▸ PROMPT:
Type out the records again, exactly as they are.

▸ SUPPLIED MATERIAL:
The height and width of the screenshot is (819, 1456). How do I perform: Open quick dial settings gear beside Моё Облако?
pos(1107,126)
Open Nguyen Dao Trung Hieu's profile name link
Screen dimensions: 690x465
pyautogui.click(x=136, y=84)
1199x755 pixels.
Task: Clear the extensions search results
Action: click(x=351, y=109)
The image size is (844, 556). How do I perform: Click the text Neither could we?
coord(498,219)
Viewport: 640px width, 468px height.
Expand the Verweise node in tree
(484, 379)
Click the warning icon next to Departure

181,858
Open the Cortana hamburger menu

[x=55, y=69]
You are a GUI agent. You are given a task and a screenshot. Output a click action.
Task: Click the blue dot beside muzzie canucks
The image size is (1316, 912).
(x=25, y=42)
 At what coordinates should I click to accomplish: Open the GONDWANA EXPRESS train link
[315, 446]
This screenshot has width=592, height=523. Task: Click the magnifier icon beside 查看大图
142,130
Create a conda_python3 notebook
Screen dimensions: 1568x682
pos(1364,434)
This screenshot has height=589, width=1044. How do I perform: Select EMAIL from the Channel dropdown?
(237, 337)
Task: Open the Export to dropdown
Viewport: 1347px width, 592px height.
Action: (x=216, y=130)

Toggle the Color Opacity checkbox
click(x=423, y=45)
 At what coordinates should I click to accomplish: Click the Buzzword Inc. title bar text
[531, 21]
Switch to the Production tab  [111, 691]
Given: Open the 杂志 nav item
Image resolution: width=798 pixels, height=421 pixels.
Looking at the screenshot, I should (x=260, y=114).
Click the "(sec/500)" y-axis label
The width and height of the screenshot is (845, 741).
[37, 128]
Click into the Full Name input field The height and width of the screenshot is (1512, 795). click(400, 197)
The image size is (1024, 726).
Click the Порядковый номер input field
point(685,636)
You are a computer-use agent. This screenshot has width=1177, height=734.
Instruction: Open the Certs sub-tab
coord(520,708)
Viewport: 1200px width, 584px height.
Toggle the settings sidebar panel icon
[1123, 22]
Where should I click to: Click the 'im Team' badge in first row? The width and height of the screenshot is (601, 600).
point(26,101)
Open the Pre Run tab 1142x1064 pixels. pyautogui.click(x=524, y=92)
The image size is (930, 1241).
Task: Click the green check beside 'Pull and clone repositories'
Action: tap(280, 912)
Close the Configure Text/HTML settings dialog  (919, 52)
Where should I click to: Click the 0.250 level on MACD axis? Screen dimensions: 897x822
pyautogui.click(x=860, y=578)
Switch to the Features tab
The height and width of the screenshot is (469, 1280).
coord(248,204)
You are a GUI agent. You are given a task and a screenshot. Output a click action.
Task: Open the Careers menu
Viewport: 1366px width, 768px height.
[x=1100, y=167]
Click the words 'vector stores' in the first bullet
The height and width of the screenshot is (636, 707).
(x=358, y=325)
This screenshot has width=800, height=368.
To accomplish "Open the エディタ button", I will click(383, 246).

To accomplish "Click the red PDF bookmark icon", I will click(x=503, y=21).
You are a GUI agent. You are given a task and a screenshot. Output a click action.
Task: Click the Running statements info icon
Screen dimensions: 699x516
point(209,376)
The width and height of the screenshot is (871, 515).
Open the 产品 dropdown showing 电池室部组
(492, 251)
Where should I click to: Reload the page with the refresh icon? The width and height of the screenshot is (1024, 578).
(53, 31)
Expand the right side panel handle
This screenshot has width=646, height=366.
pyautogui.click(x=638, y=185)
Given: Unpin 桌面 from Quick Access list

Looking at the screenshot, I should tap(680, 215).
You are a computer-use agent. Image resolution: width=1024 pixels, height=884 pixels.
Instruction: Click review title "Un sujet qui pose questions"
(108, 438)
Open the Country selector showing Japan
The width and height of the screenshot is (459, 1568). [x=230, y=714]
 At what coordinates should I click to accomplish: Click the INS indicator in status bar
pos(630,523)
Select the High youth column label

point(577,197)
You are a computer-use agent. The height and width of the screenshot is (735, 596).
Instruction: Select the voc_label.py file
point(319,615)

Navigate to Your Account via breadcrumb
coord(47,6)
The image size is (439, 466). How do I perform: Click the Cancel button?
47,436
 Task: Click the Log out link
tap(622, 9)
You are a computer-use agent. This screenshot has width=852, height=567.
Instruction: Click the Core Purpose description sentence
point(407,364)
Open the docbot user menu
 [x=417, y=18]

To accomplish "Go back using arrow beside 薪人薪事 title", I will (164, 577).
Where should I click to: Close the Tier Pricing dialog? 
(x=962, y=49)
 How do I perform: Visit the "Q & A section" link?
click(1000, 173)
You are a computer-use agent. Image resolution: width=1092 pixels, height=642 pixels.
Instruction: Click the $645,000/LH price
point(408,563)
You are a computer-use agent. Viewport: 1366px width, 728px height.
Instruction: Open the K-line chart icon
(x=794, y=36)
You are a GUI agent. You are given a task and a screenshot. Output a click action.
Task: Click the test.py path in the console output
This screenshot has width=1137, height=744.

▸ RESULT BELOW:
The height and width of the screenshot is (819, 1456). How do I perform: Open quick dial settings gear beside Моё Облако?
pos(1107,126)
Open Nguyen Dao Trung Hieu's profile name link
Screen dimensions: 690x465
pyautogui.click(x=136, y=84)
1199x755 pixels.
Task: Clear the extensions search results
Action: click(x=351, y=109)
The image size is (844, 556). How do I perform: Click the text Neither could we?
coord(498,219)
Viewport: 640px width, 468px height.
Expand the Verweise node in tree
(484, 379)
Click the warning icon next to Departure

181,858
Open the Cortana hamburger menu

[x=55, y=69]
You are a GUI agent. You are given a task and a screenshot. Output a click action.
Task: Click the blue dot beside muzzie canucks
The image size is (1316, 912).
(x=25, y=42)
 At what coordinates should I click to accomplish: Open the GONDWANA EXPRESS train link
[315, 446]
This screenshot has width=592, height=523. Task: Click the magnifier icon beside 查看大图
142,130
Create a conda_python3 notebook
Screen dimensions: 1568x682
pos(1364,434)
This screenshot has height=589, width=1044. How do I perform: Select EMAIL from the Channel dropdown?
(237, 337)
Task: Open the Export to dropdown
Viewport: 1347px width, 592px height.
Action: (x=216, y=130)

Toggle the Color Opacity checkbox
click(x=423, y=45)
 At what coordinates should I click to accomplish: Click the Buzzword Inc. title bar text
[531, 21]
Switch to the Production tab  [111, 691]
Given: Open the 杂志 nav item
Image resolution: width=798 pixels, height=421 pixels.
Looking at the screenshot, I should (x=260, y=114).
Click the "(sec/500)" y-axis label
The width and height of the screenshot is (845, 741).
[37, 128]
Click into the Full Name input field The height and width of the screenshot is (1512, 795). click(400, 197)
The image size is (1024, 726).
Click the Порядковый номер input field
point(685,636)
You are a computer-use agent. This screenshot has width=1177, height=734.
Instruction: Open the Certs sub-tab
coord(520,708)
Viewport: 1200px width, 584px height.
Toggle the settings sidebar panel icon
[1123, 22]
Where should I click to: Click the 'im Team' badge in first row? The width and height of the screenshot is (601, 600).
point(26,101)
Open the Pre Run tab 1142x1064 pixels. pyautogui.click(x=524, y=92)
The image size is (930, 1241).
Task: Click the green check beside 'Pull and clone repositories'
Action: tap(280, 912)
Close the Configure Text/HTML settings dialog  (919, 52)
Where should I click to: Click the 0.250 level on MACD axis? Screen dimensions: 897x822
pyautogui.click(x=860, y=578)
Switch to the Features tab
The height and width of the screenshot is (469, 1280).
coord(248,204)
You are a GUI agent. You are given a task and a screenshot. Output a click action.
Task: Open the Careers menu
Viewport: 1366px width, 768px height.
[x=1100, y=167]
Click the words 'vector stores' in the first bullet
The height and width of the screenshot is (636, 707).
(x=358, y=325)
This screenshot has width=800, height=368.
To accomplish "Open the エディタ button", I will click(383, 246).

To accomplish "Click the red PDF bookmark icon", I will click(x=503, y=21).
You are a GUI agent. You are given a task and a screenshot. Output a click action.
Task: Click the Running statements info icon
Screen dimensions: 699x516
point(209,376)
The width and height of the screenshot is (871, 515).
Open the 产品 dropdown showing 电池室部组
(492, 251)
Where should I click to: Reload the page with the refresh icon? The width and height of the screenshot is (1024, 578).
(53, 31)
Expand the right side panel handle
This screenshot has width=646, height=366.
pyautogui.click(x=638, y=185)
Given: Unpin 桌面 from Quick Access list

Looking at the screenshot, I should tap(680, 215).
You are a computer-use agent. Image resolution: width=1024 pixels, height=884 pixels.
Instruction: Click review title "Un sujet qui pose questions"
(108, 438)
Open the Country selector showing Japan
The width and height of the screenshot is (459, 1568). [x=230, y=714]
 At what coordinates should I click to accomplish: Click the INS indicator in status bar
pos(630,523)
Select the High youth column label

point(577,197)
You are a computer-use agent. The height and width of the screenshot is (735, 596).
Instruction: Select the voc_label.py file
point(319,615)

Navigate to Your Account via breadcrumb
coord(47,6)
The image size is (439, 466). How do I perform: Click the Cancel button?
47,436
 Task: Click the Log out link
tap(622, 9)
You are a computer-use agent. This screenshot has width=852, height=567.
Instruction: Click the Core Purpose description sentence
point(407,364)
Open the docbot user menu
 [x=417, y=18]

To accomplish "Go back using arrow beside 薪人薪事 title", I will (164, 577).
Where should I click to: Close the Tier Pricing dialog? 
(x=962, y=49)
 How do I perform: Visit the "Q & A section" link?
click(1000, 173)
You are a computer-use agent. Image resolution: width=1092 pixels, height=642 pixels.
Instruction: Click the $645,000/LH price
point(408,563)
You are a computer-use agent. Viewport: 1366px width, 728px height.
Instruction: Open the K-line chart icon
(x=794, y=36)
You are a GUI agent. You are given a task and a screenshot. Output a click action.
Task: Click the test.py path in the console output
This screenshot has width=1137, height=744.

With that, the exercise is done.